Semiconductor maker Advanced Micro Devices Inc. is betting that a purchase of a Texas-based chipmaker will help drive the adoption of more portable virtual reality headsets.
Advanced Micro Devices announced its purchase of Nitero Inc. for an undisclosed price on Monday. Nitero has developed a 60 gigahertz wireless chip that it says can transmit high-resolution video without any delays or lags.
Roy Taylor, AMD’s vice president of alliances, said Wednesday at an industry conference in Bristol, England, that virtual reality’s growth has been held back by VR headsets’ need to be tethered to a personal computer or gaming device with a thick cord.
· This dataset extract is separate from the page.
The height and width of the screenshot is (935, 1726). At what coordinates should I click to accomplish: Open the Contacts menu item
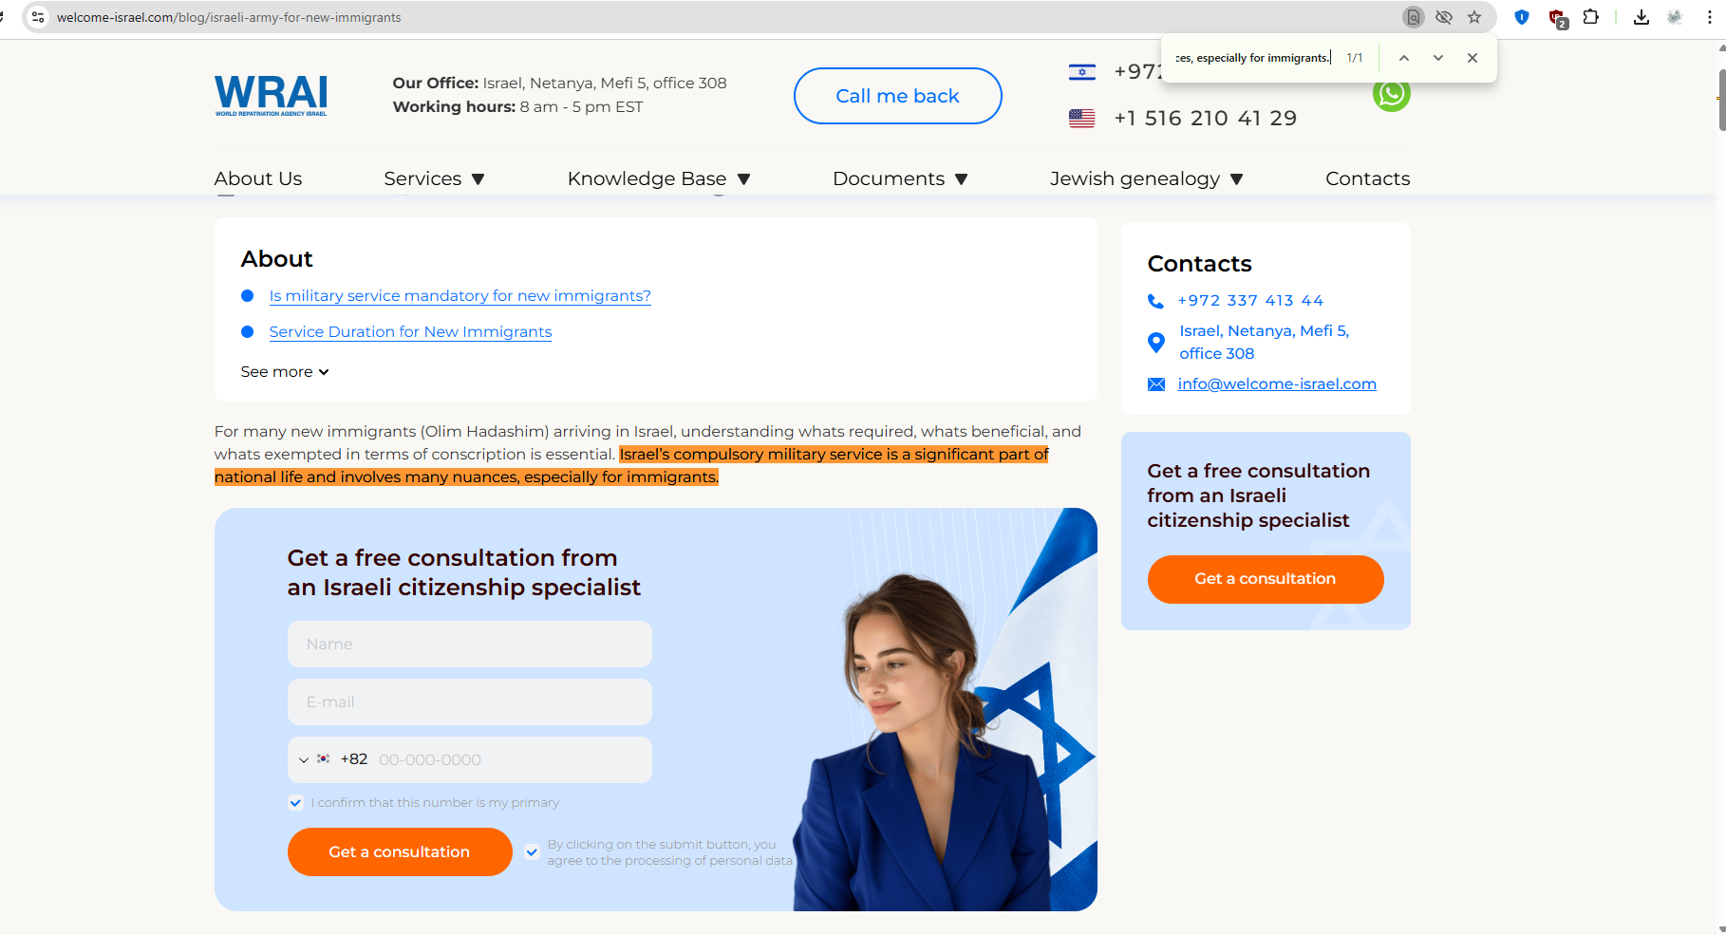pos(1367,178)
The Nitero acquisition gives AMD the ability to offer an end-to-end solution for virtual reality and augmented reality, encompassing everything from the computerised brains that process the video, layer it with other digital content, control memory storage and now enable that video to be transmitted wireless, Taylor said in an interview.
Pat Kelly, Nitero’s chief executive officer, said that his company – originally spun out of an Australian government-sponsored research center – was targeting the next generation of virtual reality headgear makers. He wouldn’t say when these new types of headsets might come to market.
Still Early
Taylor rebutted the idea that lower-than-projected sales of headsets, like Facebook Inc.’s Oculus or HTC Corp.’s Vive, mean that virtual reality is overhyped and wouldn’t become a mainstream technology. Such criticism, he said, was like Time magazine saying in 1994 that the Internet would never amount to anything.
He noted that in many fields – such as architecture and medicine – adoption of virtual reality and augmented reality was advancing far faster than analysts had predicted.
Advanced Micro Devices, which is headquartered in Sunnyvale, California, expects that the growth of virtual reality and augmented reality will lead to higher demand for the company’s high-end graphics processing units and central processing units. To promote these technologies, AMD has helped sponsor virtual reality films, games and stand-alone experiences.
“Anything that is good for VR is good for AMD,” Taylor said.
He cited estimates that 23 million room-based virtual reality headsets will be in users’ hands by 2020 and consumers will purchase 122 million mobile-based virtual reality headsets, such as Google’s Daydream.
Overcoming Obstacles
Taylor said the high video frame rates required to produce virtual reality that people can watch without feeling sick pose a challenge for filmmakers and game designers. Chipmakers will soon overcome this technical hurdle, he said, citing Nitero’s super-fast Wi-Fi as one example.
“The competition between us at AMD and Nvidia and Infineon is fierce and we are going to produce better and better GPUs and CPUs,” he said. “Don’t think about rendering today, think what rendering will be like in one to three years from now.”
AMD sees location-based virtual reality experiences, where people pay to view VR content in places like shopping malls, are also going to be a key business model and will help spread the technology. AMD has partnered with a number of these venues in the US, Europe and Asia, Taylor said.